Cybersecurity in Medical Devices: What Manufacturers Need to Know

As Axel Wirth of Medcrypt emphasized during a webinar held by RAPS Ontario: “Yes, medical devices should be safe and secure, but what affects a volume of patients are ransomware attacks on hospitals.” Research by Choi, Johnson, and Lehman highlights that out-of-hospital patients are especially vulnerable when breach remediation slows down the flow of clinical information. 

Regulatory Developments 

“Across both Europe and the United States, regulators now view cybersecurity as inseparable from medical device quality and safety—making compliance an essential condition for market access,” says Yuan Li, Director of Medical Business at DQS and expert contributor to industry information. Here’s what that covers in each region: 

European Union: MDR Coverage 

The EU’s Medical Device Regulation (MDR) makes cybersecurity compliance a prerequisite for market entry. This applies not only to device manufacturers but to any organization in the supply and service chain that touches medical data. 
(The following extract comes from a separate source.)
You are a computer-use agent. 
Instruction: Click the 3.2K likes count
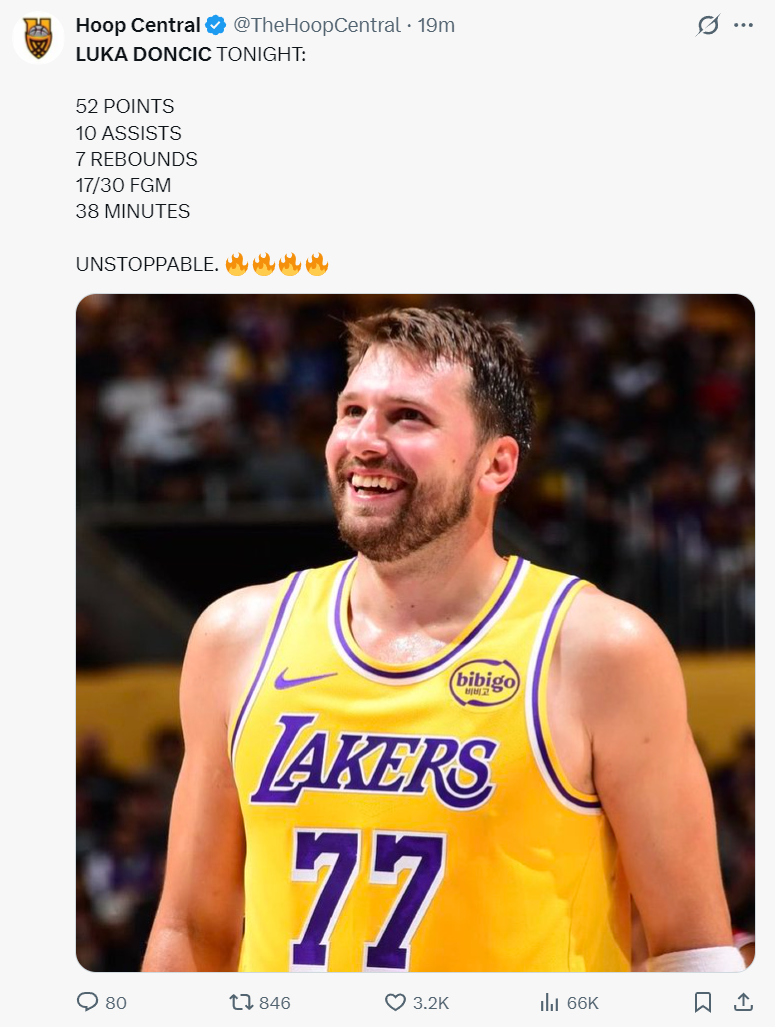431,1003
United States: FDA Guidance 

In the US, the FDA has modernized its oversight by moving toward ISO 13485 alignment. Wirth noted that “the FDA now has heightened authority over cybersecurity, and its alignment with ISO 13485 further raises the bar for manufacturers.” 
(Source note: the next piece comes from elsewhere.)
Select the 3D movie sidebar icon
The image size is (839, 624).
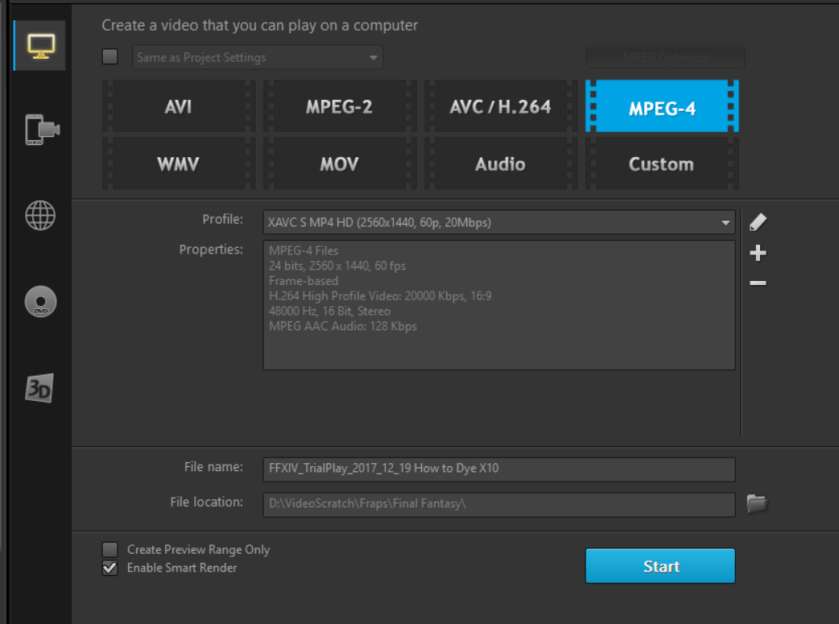39,389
This means that, as of 2023, the FDA has greater authority over cybersecurity, and the latest guidance sets clear expectations: 

• Continuous monitoring of devices for vulnerabilities. 
• Timely remediation through patches and updates. 
• Communication of end-of-life (EOL) support policies so that healthcare providers understand when devices will no longer be secured. 

Why Certification Still Matters 

Wirth and Li agree: The core objective of certification remains unchanged: devices must be safe to use and reliable throughout their lifecycle.  

Cybersecurity now sits at the center of that requirement. A device that is functionally sound but digitally vulnerable cannot be considered safe. For manufacturers, cybersecurity has shifted from being a compliance exercise to a critical component of product quality. 

Practical Checklist for Medical Device Manufacturers 

The FDA’s expectations can be distilled into four essential practices: 

• Monitor and remediate cybersecurity issues continuously. 
• Release scheduled updates for known risks. 
• Patch critical threats immediately when they are discovered. 
• Plan and communicate end-of-life (EOL) timelines to ensure users are never left with unsupported devices. 

Global Alignment: MDSAP, MDR, and ISO 13485 

For manufacturers operating internationally, harmonization efforts are reshaping quality and cybersecurity expectations. The Medical Device Single Audit Program (MDSAP) allows a single audit to satisfy the regulatory requirements of multiple jurisdictions, including the US, Canada, Brazil, Japan, and Australia. Because MDSAP audits are based on ISO 13485, the quality management standard is now the backbone of global compliance. The EU’s MDR adds another layer by explicitly incorporating cybersecurity and post-market surveillance obligations. Together, these frameworks are creating a common language: cybersecurity is no longer a peripheral IT concern but a core quality and safety requirement across all major markets. 

Outlook for Manufacturers 

The regulatory landscape is moving toward active post-market responsibility. Manufacturers that build monitoring, rapid response, and transparent communication into their quality systems will be better positioned not only to meet compliance requirements but also to maintain trust with hospitals and patients.